_STORED DATA:_
━━━━━━━━━━━━━━━━━━━━━━━━━━━━━━

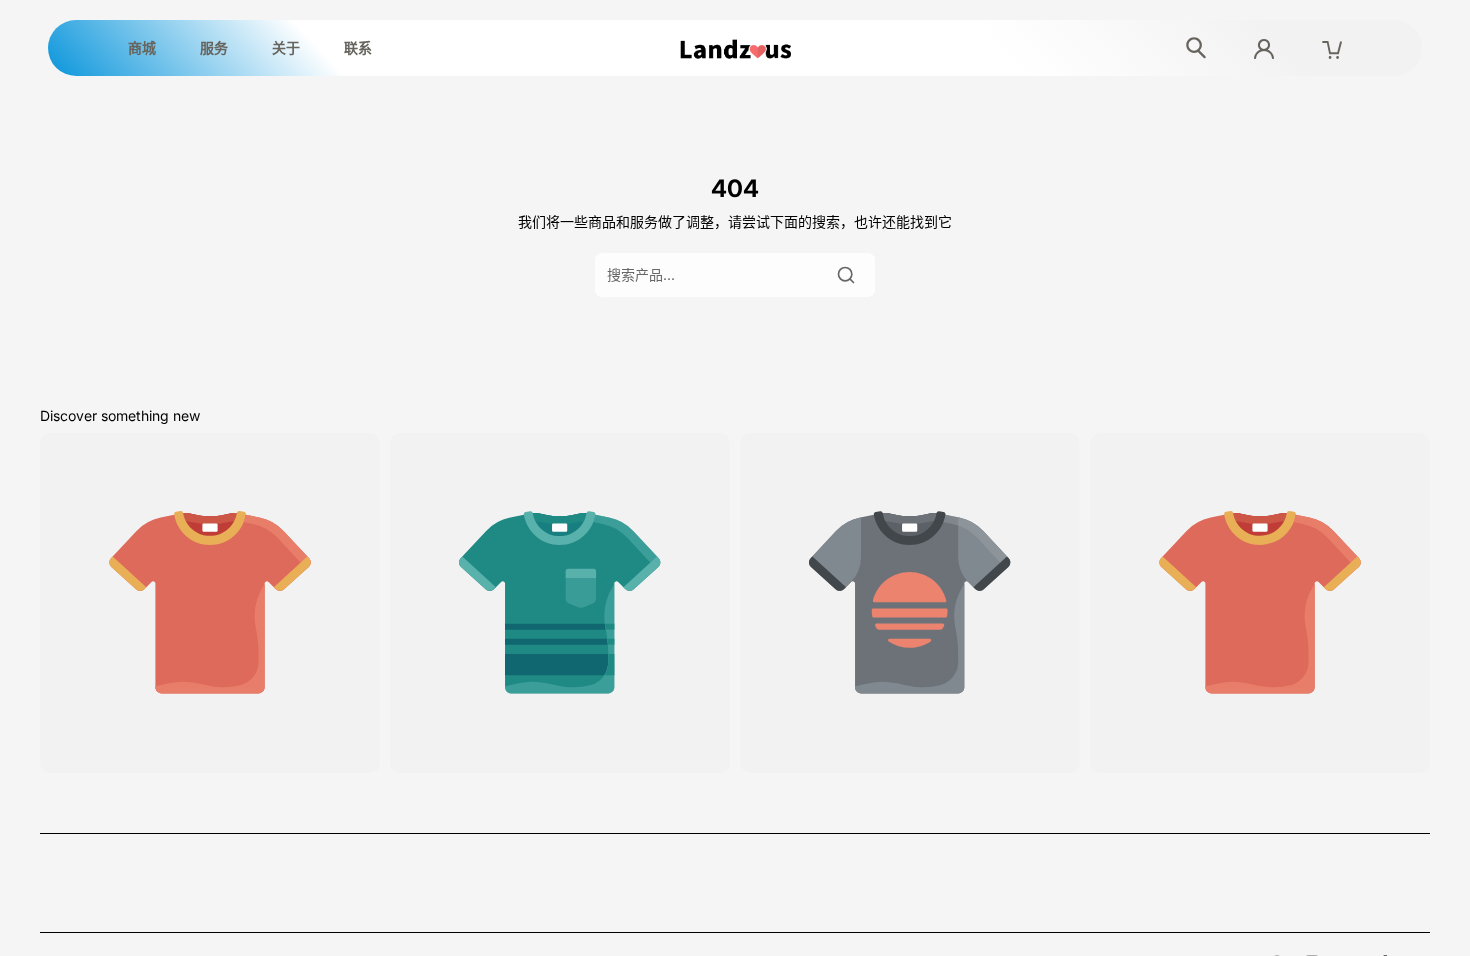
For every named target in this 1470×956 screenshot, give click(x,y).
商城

━━━━━━━━━━━━━━━━━━━━━━━━━━━━━━

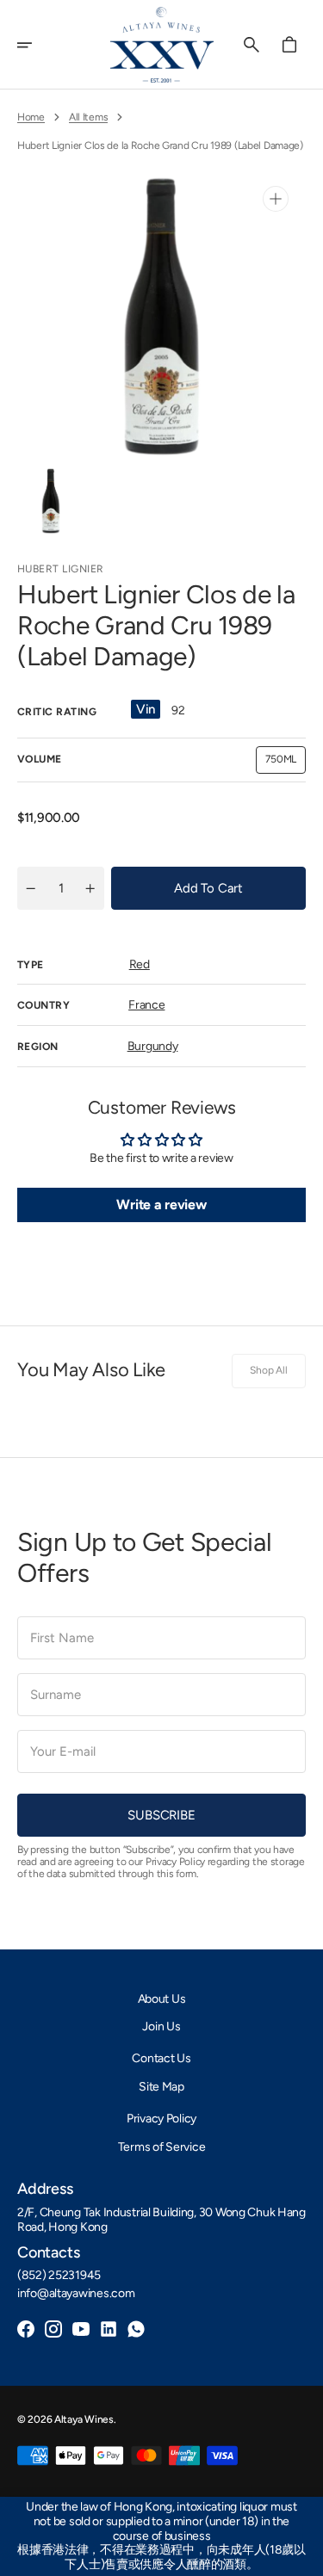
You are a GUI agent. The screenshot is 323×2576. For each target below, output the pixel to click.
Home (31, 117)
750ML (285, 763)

━━━━━━━━━━━━━━━━━━━━━━━━━━━━━━

_WHAT TO WORK ON:_ What are the lines above, starting at the one with "You are a GUI" and ending at the one with "750ML (285, 763)"? Give them again exactly, and only them.

_OUTPUT:_
You are a GUI agent. The screenshot is 323×2576. For each target below, output the pixel to click.
Home (31, 117)
750ML (285, 763)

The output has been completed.